> _WHAT YOU NEED TO DO_
Say how many lines of the entries below include "center", giving nothing but that number.

Stored records:
════════

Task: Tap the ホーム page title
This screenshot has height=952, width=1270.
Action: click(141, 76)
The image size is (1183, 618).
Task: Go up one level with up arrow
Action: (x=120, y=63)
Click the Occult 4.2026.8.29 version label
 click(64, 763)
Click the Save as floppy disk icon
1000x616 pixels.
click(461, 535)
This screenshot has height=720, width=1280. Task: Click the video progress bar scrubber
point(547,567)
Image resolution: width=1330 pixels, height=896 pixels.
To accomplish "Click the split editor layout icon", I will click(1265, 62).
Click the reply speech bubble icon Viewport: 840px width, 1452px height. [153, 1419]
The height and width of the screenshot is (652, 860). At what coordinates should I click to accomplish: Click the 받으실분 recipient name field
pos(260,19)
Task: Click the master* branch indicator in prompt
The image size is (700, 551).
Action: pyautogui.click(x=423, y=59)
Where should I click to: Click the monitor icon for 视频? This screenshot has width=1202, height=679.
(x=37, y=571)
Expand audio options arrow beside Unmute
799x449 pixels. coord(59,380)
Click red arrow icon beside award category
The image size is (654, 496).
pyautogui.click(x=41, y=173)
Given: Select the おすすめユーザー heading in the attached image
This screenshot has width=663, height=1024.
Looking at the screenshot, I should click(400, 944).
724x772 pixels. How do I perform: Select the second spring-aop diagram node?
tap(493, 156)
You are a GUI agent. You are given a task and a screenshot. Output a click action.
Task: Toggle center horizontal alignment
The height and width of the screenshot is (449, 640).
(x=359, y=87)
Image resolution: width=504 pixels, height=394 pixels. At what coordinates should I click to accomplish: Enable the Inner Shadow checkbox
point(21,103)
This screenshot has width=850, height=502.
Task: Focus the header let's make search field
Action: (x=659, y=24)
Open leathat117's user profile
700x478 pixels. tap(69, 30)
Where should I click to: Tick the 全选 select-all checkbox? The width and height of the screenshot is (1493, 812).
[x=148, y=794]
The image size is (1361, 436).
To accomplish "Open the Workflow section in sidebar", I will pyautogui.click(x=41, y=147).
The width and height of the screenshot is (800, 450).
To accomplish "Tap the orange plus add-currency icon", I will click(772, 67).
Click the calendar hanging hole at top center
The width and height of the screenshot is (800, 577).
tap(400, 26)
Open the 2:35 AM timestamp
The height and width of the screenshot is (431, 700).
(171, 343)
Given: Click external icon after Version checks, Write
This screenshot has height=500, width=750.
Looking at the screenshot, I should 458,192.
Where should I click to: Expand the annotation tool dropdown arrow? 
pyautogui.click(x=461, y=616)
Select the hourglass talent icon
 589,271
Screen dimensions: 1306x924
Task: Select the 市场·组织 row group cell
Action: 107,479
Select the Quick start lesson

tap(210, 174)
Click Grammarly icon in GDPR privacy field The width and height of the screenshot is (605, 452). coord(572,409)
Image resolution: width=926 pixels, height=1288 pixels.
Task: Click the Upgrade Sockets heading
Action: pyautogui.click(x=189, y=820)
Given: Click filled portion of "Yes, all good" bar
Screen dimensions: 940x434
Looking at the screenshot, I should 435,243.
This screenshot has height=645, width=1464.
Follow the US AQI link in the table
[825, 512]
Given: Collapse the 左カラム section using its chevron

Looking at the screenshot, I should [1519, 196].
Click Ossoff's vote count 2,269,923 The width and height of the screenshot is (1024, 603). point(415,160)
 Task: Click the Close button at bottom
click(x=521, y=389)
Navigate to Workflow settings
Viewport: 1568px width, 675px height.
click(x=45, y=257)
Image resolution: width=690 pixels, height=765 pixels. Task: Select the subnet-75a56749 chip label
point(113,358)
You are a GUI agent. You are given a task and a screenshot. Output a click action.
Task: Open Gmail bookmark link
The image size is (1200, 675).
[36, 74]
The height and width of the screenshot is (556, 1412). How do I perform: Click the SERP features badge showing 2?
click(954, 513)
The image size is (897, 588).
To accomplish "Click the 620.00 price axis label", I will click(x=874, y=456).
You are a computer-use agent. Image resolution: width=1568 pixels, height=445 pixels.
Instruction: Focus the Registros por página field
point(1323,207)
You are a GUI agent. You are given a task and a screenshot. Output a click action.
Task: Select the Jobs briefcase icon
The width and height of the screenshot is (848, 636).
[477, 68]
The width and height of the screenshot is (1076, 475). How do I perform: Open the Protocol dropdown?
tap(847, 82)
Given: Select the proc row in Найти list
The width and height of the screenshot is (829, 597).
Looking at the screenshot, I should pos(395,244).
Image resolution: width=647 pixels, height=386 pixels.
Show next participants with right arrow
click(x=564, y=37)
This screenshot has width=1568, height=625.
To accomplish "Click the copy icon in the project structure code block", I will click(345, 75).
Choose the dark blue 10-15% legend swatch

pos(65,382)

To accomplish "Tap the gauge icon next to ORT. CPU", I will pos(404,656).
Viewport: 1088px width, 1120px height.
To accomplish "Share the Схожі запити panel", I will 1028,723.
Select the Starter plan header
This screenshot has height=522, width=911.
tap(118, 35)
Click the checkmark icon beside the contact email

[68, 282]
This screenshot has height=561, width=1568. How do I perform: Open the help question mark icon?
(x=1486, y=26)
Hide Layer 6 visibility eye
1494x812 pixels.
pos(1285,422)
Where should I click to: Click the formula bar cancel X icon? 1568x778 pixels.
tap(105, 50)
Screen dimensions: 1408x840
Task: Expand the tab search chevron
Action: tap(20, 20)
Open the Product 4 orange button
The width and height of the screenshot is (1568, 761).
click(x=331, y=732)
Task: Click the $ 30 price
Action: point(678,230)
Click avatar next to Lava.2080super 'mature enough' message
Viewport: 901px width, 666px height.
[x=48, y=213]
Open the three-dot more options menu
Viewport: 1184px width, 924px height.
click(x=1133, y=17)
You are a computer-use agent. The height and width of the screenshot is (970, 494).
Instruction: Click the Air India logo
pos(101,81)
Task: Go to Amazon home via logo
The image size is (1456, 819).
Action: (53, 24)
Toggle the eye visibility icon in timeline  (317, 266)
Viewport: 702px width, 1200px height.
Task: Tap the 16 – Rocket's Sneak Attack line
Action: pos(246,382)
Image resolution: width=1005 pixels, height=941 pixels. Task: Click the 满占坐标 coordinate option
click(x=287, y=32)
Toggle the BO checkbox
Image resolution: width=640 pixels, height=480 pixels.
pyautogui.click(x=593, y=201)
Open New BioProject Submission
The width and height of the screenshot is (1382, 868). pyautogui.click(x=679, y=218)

════════

> _PROBLEM SOLUTION_
2